Adieu 2018

Consider the $n \times n$ matrix $A$ , where $A_{ij} \; = \; \delta_{ij} + ij \hspace{2cm} 1 \le i,j \le n$ Then we note that $A \; = \; I + \mathbf{x}\mathbf{x}^T$ where $\mathbf{x} \; = \; \left(\begin{array}{c} 1 \\ 2 \\ \vdots \\ n \end{array} \right)$ Thus we deduce that $A\mathbf{x} = \big(\Vert\mathbf{x}\Vert^2 + 1\big)\mathbf{x}$ while $A\mathbf{y} \; = \; \mathbf{y} \hspace{2cm} \mathbf{x}\cdot\mathbf{y} = 0$ If we choose an orthogonal matrix $P$ whose first column is a multiple of $\mathbf{x}$ , we deduce that $AP \; = \; P\left(\begin{array}{cccccc}\Vert\mathbf{x}\Vert^2+1 & 0 & 0 & 0 & \ldots & 0 \\ 0 & 1 & 0 & 0 & \ldots & 0 \\ 0 & 0 & 1 & 0 & \ldots & 0 \\ 0 & 0 & 0 & 1 & \ldots & 0 \\ \vdots & \vdots & \vdots & \vdots & \ddots & \vdots \\ 0 & 0 & 0 & 0 & \ldots & 1 \end{array} \right)$ and hence $\mathrm{det}\,A \; = \; \mathrm{det}\,(P^TAP) = \Vert\mathbf{x}\Vert^2 + 1 \; = \; \tfrac16n(n+1)(2n+1) + 1$ For this problem we have $n = 2018 = 2 \times 1009$ where $1009$ is prime. It is clear that $\mathrm{det}\,A \equiv 1 \pmod{1009}$ , and we also see that $\mathrm{det}\,A \equiv 0 \pmod{2}$ . Thus we deduce that $\mathrm{det}\,A \equiv \boxed{1010} \pmod{2018}$ .

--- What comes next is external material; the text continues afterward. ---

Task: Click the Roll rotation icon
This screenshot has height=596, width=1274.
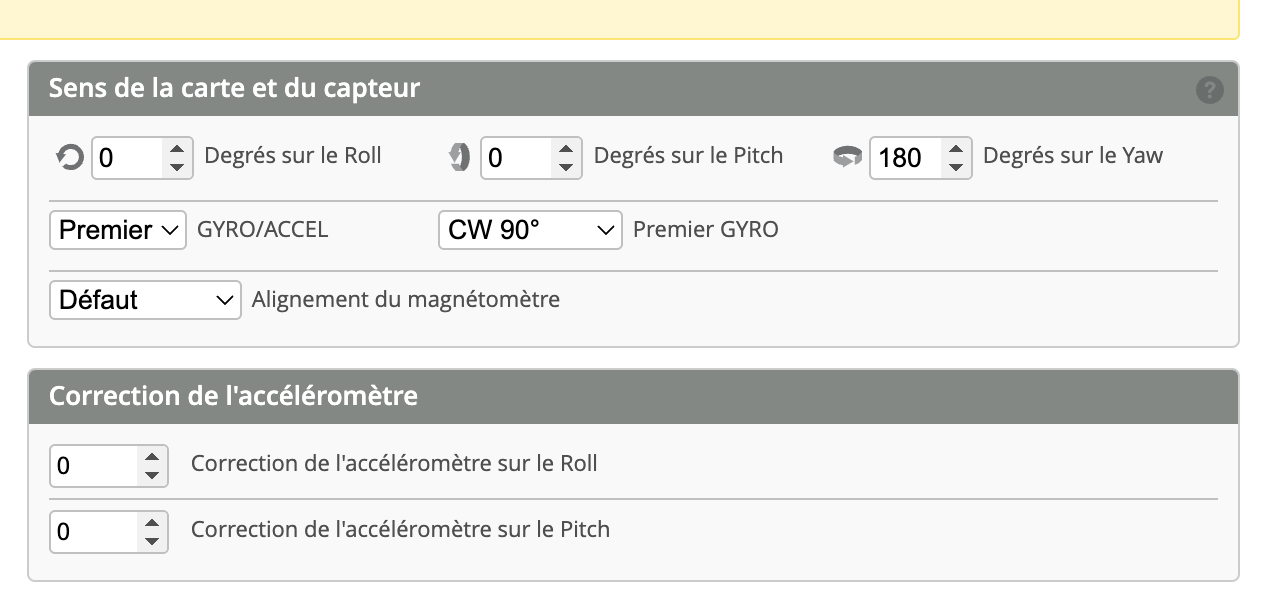Action: [x=69, y=157]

The symmetric matrix $B=[b_{ij}]$ with $b_{ij}=ij$ has rank 1, with eigenvalues 0 (with muliplicity $n-1$ ) and $\text{tr}B =\sum_{i=1}^ni^2$ . Thus the matrix $A=B+I_n$ has the eigenvalues 1 (with multiplicity $n-1$ ) and $1+\sum_{i=1}^ni^2$ so $\det A=1+\sum_{i=1}^ni^2$ . (We know that $\det A$ is the product of the eigenvalues and $\text{tr}A$ is their sum.)

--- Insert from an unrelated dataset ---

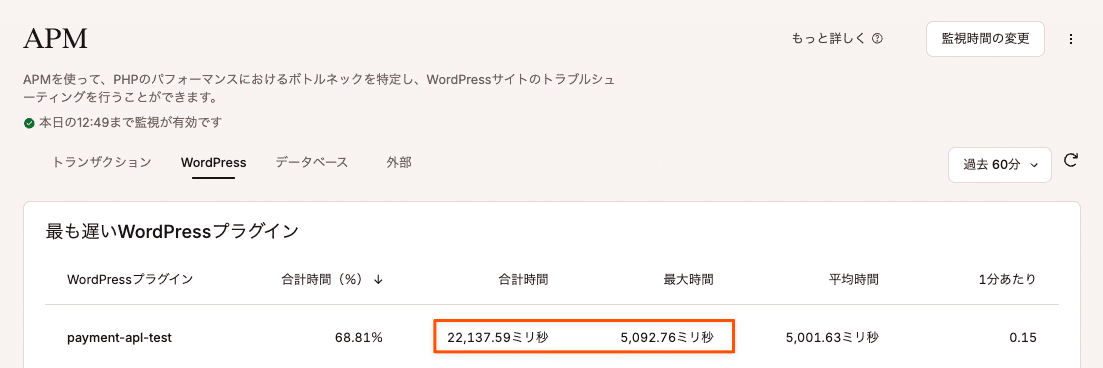Sort by the 平均時間 column header
1103x368 pixels.
[853, 279]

In the case of $n=2018$ we find $\det A= \frac{1}{6}\times 2018\times 2019 \times 4037+1=1009 \times 673 \times 4037+1$ , which leaves a remainder of $\boxed{1010}$ .

I'm sure there is a much more elegant solution to this one. But here's my approach:

Observe that, $\det(A_n) = \text{tr}(A_n) - (n-1) = 1-n + \sum_{i=1}^{n}(1+i^2)= 1 + \sum_{i=1}^{n}i^2 = 1 + \frac{n(n+1)(2n+1)}{6}$ .

For $n = 2018$ , $\det(A_n)\text{ }\text{mod}\text{ }2018 = 1 + \frac{2018(2018+1)(2\cdot 2018+1)}{6}\text{ mod }2018 = 1 + 1009 = \boxed{1010}$ , which is the answer we seek.